Sin embargo, el caso de Ariel Lijo demuestra una vez más cómo la Justicia argentina está marcada por la especulación personal y la degradación de los valores republicanos. En lugar de asumir con dignidad el desafío de su designación a la Corte Suprema, Lijo ha optado por una estrategia que solo puede definirse como oportunismo: en vez de renunciar a su cargo de juez de primera instancia, pidió licencia, asegurándose así un puesto de retorno en caso de que su nominación fracase.

Lo más escandaloso es que la Cámara Federal no solo le concedió esa licencia, sino que lo hizo con el voto unánime de sus miembros. Esta complicidad institucional profundiza el desprestigio de un sistema judicial que, lejos de representar un poder independiente, se ha convertido en un refugio de privilegios. Lijo no renuncia porque no quiere asumir el riesgo de quedar fuera del poder; la Cámara se la concede porque todos juegan el mismo juego de conveniencia mutua.

La justicia argentina, en vez de estar regida por principios, parece moverse bajo la advertencia de Edmund Burke: "Lo único necesario para el triunfo del mal es que los hombres buenos no hagan nada". La inacción de los jueces que debían exigirle a Lijo una renuncia en lugar de concederle una licencia es tan grave como su propia actitud.

Montesquieu, en El espíritu de las leyes, sostuvo que "una república no puede sobrevivir sin virtud". Y la virtud, en el ejercicio del poder, implica asumir riesgos cuando se cree en los principios. Lijo, al pedir licencia en vez de renunciar, deja claro que su interés no es el honor de ser juez de la Corte, sino el cálculo de mantenerse dentro del sistema pase lo que pase.

Más teoría

Más cerca en el tiempo, Max Weber, en su famoso ensayo La política como vocación, diferenció dos tipos de ética en la función pública: la "ética de la responsabilidad" y la "ética de la convicción". Un verdadero servidor del Estado debería guiarse por la primera, asumiendo las consecuencias de sus actos con plena responsabilidad. Lijo, en cambio, actúa con una ética de conveniencia, asegurándose un salvoconducto ante un eventual fracaso.

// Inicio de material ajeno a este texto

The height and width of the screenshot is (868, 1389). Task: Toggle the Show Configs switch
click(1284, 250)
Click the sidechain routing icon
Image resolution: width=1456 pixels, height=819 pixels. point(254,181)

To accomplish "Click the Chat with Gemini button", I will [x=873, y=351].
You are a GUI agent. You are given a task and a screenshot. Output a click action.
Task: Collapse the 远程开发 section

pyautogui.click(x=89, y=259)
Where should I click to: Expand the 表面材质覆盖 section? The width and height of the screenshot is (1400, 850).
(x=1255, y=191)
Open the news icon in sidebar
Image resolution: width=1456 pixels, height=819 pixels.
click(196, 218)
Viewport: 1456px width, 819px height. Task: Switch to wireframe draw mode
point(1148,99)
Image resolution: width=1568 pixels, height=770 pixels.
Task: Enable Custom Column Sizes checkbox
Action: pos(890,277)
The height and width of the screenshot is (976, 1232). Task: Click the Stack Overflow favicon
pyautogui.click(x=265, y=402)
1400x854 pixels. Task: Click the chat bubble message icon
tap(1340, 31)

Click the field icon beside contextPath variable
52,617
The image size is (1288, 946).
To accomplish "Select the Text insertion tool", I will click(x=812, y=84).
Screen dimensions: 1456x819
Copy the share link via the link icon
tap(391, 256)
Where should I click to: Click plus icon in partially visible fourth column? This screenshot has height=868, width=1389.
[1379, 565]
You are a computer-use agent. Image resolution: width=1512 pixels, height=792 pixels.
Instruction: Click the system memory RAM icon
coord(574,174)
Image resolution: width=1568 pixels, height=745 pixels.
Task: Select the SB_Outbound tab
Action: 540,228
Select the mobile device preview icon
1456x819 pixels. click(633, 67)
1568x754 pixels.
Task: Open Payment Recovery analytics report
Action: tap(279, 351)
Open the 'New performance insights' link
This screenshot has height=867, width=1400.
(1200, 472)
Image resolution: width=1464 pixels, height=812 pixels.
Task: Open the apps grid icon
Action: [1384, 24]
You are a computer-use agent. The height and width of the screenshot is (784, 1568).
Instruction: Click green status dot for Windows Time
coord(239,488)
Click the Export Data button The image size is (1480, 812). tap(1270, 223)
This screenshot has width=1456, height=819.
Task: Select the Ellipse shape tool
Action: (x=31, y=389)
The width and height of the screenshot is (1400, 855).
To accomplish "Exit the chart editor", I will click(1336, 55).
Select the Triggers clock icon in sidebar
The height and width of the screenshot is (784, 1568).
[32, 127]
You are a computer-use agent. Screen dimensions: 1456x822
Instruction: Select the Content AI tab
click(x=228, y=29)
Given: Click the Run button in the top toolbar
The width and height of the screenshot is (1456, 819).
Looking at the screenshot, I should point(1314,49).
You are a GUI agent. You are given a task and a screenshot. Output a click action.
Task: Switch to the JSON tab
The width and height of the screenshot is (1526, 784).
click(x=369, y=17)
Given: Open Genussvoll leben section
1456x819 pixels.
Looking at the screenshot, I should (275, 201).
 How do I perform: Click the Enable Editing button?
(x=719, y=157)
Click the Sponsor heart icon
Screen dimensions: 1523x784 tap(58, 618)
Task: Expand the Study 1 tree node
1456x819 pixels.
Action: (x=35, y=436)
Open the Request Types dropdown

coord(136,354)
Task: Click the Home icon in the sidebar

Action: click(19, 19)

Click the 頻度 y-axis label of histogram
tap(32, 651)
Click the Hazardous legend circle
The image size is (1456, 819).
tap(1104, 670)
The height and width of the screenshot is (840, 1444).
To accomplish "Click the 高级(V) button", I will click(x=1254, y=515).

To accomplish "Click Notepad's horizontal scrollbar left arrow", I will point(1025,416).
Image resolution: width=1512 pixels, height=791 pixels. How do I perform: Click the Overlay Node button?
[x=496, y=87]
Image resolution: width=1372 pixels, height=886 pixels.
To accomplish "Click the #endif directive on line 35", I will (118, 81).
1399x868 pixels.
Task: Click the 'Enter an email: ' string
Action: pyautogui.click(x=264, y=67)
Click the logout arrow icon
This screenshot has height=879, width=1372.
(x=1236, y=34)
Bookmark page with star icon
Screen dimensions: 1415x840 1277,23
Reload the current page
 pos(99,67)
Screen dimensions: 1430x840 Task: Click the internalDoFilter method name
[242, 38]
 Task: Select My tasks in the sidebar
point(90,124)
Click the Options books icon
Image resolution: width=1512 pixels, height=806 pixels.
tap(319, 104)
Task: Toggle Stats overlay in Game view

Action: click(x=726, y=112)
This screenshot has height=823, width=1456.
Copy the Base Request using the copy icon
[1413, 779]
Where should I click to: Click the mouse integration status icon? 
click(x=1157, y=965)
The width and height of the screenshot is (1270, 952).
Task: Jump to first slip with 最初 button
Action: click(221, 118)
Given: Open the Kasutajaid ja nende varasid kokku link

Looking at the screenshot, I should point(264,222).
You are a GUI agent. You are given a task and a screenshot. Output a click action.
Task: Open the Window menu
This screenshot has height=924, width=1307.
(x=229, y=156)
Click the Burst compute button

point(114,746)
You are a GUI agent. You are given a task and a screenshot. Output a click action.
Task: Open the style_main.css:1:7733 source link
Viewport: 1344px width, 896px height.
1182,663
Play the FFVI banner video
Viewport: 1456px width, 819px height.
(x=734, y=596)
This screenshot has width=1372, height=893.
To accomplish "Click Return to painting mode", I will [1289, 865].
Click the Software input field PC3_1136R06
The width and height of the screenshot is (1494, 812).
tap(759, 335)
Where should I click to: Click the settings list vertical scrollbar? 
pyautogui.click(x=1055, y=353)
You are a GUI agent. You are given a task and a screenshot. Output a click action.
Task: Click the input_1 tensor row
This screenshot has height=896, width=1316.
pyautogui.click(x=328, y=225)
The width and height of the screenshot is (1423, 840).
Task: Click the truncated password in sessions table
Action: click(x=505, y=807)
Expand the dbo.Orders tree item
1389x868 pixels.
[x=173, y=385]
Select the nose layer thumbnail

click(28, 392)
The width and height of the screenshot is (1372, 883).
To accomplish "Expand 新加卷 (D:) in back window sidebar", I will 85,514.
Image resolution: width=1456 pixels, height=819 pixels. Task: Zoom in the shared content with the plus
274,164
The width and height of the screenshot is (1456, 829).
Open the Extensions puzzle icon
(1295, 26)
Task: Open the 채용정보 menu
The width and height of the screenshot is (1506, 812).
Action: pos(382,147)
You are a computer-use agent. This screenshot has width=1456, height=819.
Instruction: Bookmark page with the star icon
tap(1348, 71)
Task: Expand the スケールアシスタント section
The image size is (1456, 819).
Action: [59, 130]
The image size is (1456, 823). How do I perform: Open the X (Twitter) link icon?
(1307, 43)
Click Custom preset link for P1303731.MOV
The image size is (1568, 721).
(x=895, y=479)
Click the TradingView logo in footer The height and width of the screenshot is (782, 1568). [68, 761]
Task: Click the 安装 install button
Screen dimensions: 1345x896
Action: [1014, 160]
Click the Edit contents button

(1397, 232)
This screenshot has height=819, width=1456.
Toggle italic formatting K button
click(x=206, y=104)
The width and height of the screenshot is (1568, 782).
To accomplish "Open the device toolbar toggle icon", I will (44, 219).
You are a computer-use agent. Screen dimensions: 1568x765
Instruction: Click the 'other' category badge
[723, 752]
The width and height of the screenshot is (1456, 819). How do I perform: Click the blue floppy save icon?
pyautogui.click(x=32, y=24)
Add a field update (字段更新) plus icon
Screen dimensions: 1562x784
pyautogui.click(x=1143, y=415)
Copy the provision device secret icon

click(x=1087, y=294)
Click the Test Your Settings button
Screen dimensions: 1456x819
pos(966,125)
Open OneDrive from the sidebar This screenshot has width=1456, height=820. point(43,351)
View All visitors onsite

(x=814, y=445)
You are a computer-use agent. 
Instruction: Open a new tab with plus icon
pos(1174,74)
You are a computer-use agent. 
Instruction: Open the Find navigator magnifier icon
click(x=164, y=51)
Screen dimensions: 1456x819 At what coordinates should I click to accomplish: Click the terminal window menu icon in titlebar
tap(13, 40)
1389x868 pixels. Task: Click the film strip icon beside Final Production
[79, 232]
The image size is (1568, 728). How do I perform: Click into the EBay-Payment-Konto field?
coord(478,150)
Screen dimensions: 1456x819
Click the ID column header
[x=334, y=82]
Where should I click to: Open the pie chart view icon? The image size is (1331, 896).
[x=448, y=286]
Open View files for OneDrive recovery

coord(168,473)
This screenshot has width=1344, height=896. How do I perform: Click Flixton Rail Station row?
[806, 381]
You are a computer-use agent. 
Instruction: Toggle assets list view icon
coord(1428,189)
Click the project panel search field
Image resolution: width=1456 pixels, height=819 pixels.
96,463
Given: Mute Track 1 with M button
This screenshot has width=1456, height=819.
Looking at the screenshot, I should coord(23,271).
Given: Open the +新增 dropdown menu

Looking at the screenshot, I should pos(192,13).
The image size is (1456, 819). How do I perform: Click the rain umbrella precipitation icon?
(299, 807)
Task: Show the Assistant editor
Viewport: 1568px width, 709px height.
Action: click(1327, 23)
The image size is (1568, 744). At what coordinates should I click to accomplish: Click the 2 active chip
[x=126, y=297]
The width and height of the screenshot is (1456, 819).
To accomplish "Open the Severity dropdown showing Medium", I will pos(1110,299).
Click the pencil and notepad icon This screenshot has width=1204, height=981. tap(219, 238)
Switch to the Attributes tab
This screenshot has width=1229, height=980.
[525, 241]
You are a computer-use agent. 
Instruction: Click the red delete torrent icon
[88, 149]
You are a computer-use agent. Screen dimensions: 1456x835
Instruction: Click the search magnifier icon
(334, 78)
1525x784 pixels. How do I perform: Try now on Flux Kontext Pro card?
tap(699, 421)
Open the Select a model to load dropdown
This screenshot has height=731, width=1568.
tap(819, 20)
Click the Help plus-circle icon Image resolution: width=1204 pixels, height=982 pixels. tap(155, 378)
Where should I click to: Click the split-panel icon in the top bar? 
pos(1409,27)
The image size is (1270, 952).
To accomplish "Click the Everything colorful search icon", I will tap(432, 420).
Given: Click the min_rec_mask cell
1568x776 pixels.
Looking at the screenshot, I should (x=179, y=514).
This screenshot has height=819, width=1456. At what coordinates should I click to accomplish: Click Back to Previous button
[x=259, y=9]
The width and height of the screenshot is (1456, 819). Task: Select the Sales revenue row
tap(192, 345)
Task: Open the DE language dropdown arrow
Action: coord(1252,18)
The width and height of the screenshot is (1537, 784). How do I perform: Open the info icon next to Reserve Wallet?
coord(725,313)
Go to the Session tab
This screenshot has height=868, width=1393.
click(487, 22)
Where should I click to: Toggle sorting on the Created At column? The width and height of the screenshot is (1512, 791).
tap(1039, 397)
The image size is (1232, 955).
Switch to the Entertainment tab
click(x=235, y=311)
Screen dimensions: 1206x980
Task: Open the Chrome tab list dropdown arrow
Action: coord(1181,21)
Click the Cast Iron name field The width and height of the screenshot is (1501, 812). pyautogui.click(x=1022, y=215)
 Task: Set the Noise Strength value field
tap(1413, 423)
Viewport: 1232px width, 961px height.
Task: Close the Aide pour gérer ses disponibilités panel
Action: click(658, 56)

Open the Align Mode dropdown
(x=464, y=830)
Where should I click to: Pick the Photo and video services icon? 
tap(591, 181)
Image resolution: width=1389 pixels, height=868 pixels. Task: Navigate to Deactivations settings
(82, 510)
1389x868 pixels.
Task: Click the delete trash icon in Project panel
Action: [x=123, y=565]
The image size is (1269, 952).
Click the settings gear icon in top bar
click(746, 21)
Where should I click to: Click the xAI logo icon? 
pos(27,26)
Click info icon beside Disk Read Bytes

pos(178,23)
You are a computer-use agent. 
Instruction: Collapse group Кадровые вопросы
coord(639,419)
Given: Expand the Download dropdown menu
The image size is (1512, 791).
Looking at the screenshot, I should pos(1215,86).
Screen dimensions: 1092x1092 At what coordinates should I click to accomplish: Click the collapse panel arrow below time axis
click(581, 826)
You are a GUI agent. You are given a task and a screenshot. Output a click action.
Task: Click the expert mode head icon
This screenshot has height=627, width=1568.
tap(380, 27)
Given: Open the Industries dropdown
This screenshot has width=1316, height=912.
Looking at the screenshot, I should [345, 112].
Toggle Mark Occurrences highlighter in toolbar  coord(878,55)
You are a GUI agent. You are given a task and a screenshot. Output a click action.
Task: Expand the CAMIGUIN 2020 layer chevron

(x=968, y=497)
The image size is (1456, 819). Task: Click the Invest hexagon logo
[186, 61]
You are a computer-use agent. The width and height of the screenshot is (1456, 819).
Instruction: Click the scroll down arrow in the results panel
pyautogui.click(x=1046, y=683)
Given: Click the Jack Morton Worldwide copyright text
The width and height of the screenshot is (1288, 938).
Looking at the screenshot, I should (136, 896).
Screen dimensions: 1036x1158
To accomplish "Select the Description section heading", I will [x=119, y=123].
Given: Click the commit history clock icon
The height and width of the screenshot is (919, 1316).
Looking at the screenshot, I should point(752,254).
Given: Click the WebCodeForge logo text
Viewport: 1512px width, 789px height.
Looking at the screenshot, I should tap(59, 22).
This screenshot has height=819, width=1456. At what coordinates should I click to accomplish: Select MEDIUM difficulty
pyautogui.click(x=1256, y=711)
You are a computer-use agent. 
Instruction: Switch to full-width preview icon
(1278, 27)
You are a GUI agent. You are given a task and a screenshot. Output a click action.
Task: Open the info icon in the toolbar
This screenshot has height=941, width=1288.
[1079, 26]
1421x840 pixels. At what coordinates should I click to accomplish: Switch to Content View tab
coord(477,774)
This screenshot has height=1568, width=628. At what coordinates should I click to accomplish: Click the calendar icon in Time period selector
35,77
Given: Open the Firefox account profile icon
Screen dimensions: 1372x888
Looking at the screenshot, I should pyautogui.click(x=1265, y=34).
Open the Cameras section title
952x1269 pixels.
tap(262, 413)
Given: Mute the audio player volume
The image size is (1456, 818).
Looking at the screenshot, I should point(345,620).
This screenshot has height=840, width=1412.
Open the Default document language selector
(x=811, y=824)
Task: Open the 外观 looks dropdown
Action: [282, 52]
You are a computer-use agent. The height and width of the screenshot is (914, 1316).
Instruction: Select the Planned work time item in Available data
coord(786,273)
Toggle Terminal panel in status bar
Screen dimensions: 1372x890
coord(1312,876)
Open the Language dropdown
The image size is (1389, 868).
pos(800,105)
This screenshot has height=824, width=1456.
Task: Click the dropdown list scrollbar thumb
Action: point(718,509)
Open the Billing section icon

La situación es doblemente grave porque no solo involucra a un juez, sino a toda la estructura que lo sostiene. El aval de la Cámara Federal demuestra que el problema no es solo Lijo, sino un sistema judicial donde la estabilidad personal pesa más que la integridad. Como decía Hannah Arendt, "la mayor prueba de moralidad de un hombre es lo que está dispuesto a hacer cuando no es observado". Lijo y la Cámara Federal han demostrado que, cuando creen que nadie los juzga, su prioridad es protegerse entre ellos.

Argentina necesita jueces que actúen con dignidad, no con cálculo. Un magistrado que teme renunciar por miedo a perderlo todo no es digno de sentarse en la Corte Suprema. Y un sistema que permite este tipo de maniobras es un sistema que ha renunciado a la ética.